What does this mean for the future of our nation? How can important "right-wing" initiatives (such as school vouchers, tort reform, and reforming/privatizing Social Security) needed to reform and limit government ever be passed when a moderate can be painted as so extreme?
If this continues, how can a truly conservative candidate ever be elected?

There is something to be said about helping the fall of the country by not producing, electing left-wing candidates, and dropping out. This would allow government to expand its size and control over the everyday lives of its citizens beyond anything sustainable until the day it crumbles under its own weight (like the former Soviet Union). Then a new smaller and limited form of government could be crafted out of the ashes.
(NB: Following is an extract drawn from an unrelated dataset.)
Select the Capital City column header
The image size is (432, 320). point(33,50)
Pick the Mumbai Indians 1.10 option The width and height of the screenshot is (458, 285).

However, the fall will take at least 20 years to occur and the aftermath and reconstruction will likely take nearly as long... and there's no guarantee the new government would not be an even greater monster than the one that just fell apart.

Even if it was known that only the best possible result could occur, I honestly wouldn't want to live through those 40 plus years of turmoil. So being selfish, I'd like to at least delay the collapse until a day I wouldn't have to live through it. I'm afraid with the current political climate that's the best we can do.

At least these people let me believe there is some slight hope for the future.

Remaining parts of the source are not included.